Data Block Start

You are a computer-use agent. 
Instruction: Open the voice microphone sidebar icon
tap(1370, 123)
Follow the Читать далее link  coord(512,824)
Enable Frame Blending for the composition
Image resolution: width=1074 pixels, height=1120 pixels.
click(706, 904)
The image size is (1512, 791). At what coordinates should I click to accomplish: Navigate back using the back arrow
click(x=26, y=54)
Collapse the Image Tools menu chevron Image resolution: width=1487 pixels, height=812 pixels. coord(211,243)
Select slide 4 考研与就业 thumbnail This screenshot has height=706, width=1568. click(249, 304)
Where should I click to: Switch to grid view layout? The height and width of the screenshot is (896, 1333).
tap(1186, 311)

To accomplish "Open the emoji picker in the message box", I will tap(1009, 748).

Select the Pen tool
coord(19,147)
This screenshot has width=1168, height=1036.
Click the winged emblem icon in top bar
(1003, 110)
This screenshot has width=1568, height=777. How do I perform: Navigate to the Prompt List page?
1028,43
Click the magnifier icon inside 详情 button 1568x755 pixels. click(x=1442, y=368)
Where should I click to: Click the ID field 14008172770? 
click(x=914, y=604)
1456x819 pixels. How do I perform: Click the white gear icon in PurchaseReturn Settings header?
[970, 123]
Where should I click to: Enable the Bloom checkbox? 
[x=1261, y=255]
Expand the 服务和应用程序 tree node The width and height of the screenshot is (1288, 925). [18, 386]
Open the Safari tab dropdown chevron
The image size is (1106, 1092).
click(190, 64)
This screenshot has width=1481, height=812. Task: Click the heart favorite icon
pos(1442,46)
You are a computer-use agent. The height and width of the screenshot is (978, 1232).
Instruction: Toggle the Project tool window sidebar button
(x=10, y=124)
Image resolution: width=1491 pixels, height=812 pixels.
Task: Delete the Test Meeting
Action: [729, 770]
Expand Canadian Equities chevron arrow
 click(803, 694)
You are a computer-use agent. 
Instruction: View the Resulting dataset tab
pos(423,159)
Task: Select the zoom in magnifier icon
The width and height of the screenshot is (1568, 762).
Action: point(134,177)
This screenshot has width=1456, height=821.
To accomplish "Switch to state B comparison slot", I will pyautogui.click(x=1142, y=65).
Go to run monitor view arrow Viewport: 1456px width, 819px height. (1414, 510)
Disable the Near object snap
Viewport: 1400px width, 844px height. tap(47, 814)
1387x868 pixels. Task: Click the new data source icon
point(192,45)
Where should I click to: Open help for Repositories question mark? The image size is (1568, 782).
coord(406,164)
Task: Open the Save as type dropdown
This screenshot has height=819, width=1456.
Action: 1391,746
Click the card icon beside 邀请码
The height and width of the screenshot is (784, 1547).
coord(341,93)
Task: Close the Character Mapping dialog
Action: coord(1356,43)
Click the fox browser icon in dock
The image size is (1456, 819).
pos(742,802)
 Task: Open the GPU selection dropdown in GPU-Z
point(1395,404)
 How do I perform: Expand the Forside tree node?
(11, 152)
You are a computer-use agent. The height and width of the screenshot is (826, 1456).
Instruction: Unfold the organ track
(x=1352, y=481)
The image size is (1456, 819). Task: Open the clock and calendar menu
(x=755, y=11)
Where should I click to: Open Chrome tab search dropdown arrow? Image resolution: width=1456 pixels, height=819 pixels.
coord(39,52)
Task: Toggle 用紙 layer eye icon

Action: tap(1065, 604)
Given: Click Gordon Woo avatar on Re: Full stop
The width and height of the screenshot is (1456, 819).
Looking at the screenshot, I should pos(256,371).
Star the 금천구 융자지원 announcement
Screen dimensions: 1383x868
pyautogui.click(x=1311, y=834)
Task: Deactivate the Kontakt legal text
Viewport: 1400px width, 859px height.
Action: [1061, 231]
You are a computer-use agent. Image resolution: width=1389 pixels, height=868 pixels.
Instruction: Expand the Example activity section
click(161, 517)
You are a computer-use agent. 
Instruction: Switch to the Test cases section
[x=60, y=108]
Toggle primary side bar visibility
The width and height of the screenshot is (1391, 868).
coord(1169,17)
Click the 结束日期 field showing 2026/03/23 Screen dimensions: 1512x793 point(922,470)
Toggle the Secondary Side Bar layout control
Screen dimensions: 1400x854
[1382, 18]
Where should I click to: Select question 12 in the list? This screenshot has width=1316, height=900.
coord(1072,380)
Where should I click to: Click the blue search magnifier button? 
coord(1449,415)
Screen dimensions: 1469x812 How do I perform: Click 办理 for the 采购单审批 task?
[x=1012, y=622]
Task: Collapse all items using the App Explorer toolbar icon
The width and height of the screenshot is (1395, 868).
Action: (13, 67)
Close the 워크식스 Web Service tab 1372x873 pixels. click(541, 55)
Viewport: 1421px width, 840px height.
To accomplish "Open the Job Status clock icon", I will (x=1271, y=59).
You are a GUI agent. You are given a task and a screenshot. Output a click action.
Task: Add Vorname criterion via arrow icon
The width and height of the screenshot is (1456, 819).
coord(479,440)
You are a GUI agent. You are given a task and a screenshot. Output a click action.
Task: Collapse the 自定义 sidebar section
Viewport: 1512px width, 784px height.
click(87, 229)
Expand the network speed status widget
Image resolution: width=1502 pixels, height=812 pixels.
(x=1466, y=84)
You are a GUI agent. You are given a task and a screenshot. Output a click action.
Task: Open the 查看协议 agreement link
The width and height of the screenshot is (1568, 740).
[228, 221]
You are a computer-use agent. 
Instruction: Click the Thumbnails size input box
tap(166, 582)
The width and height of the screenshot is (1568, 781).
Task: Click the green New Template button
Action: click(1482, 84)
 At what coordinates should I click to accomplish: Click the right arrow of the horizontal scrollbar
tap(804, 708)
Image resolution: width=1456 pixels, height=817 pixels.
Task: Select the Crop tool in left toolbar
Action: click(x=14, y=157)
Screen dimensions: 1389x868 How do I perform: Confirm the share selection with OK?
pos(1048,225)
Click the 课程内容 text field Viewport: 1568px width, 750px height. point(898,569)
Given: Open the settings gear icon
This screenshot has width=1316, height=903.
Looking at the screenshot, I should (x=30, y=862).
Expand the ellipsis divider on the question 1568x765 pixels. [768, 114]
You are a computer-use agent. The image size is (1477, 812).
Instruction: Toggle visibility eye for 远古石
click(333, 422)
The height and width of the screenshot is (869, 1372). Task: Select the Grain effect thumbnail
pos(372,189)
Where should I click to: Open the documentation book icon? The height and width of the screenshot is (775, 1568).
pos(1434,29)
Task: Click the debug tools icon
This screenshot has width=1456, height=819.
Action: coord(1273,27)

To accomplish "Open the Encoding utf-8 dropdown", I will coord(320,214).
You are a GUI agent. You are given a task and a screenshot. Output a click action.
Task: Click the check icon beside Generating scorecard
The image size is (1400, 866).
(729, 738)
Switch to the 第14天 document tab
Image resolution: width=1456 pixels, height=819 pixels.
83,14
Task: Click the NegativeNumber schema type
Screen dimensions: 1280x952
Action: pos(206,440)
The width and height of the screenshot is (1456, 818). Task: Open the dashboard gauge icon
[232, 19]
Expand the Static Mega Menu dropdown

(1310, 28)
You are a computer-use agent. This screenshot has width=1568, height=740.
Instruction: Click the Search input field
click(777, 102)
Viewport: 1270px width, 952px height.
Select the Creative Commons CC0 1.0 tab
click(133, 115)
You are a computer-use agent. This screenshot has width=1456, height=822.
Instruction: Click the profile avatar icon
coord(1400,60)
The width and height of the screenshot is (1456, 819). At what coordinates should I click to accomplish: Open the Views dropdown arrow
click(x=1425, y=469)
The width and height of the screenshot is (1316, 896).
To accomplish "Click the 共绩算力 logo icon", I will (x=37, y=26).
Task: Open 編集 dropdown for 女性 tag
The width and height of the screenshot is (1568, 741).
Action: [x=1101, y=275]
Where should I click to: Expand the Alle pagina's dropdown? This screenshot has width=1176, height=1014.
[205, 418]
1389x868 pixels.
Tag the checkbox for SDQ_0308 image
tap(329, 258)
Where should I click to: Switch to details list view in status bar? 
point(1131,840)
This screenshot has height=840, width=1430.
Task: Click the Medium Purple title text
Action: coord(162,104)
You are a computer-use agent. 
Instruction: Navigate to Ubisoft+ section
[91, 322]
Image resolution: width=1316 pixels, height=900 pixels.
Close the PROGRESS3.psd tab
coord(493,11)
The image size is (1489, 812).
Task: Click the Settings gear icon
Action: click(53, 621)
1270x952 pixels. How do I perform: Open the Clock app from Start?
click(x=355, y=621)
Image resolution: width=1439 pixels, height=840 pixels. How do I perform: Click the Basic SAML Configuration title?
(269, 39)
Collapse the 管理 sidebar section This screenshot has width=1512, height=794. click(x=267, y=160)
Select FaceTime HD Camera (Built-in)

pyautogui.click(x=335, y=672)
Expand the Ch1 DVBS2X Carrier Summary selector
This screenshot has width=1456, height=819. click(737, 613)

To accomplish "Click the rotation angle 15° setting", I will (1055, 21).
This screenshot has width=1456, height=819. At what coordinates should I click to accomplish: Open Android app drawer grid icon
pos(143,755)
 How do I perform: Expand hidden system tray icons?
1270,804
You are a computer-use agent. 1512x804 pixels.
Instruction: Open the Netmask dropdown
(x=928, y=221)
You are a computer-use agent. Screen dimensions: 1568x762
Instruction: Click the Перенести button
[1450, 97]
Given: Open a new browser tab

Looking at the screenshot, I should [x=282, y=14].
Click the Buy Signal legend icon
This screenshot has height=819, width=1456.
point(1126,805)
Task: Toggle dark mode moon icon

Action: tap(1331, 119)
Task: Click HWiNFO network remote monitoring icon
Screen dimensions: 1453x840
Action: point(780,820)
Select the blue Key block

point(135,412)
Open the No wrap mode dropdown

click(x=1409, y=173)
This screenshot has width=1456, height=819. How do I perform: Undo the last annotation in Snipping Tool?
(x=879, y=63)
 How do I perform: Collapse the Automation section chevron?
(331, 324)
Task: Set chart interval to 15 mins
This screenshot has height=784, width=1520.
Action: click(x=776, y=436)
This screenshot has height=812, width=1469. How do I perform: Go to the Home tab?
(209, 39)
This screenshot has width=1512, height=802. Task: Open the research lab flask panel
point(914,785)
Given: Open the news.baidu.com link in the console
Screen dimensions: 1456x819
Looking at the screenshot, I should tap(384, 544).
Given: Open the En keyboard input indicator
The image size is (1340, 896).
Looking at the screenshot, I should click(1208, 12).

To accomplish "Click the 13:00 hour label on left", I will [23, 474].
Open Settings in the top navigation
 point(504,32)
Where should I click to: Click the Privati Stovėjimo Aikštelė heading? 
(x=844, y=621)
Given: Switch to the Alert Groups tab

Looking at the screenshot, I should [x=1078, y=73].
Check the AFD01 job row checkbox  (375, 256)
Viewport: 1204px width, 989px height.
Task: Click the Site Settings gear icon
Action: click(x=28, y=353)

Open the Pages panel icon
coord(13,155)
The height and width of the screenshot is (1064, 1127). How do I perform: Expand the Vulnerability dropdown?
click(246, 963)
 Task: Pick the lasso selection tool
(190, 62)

Data Block End

■ Problem details: The response must hold only the lines above from the line with "Expand the Static Mega Menu dropdown" through the line with "Task: Open 編集 dropdown for 女性 tag", each copied exactly, both ends kept.

■ Solution to this exercise:
Expand the Static Mega Menu dropdown

(1310, 28)
You are a computer-use agent. This screenshot has width=1568, height=740.
Instruction: Click the Search input field
click(777, 102)
Viewport: 1270px width, 952px height.
Select the Creative Commons CC0 1.0 tab
click(133, 115)
You are a computer-use agent. This screenshot has width=1456, height=822.
Instruction: Click the profile avatar icon
coord(1400,60)
The width and height of the screenshot is (1456, 819). At what coordinates should I click to accomplish: Open the Views dropdown arrow
click(x=1425, y=469)
The width and height of the screenshot is (1316, 896).
To accomplish "Click the 共绩算力 logo icon", I will (x=37, y=26).
Task: Open 編集 dropdown for 女性 tag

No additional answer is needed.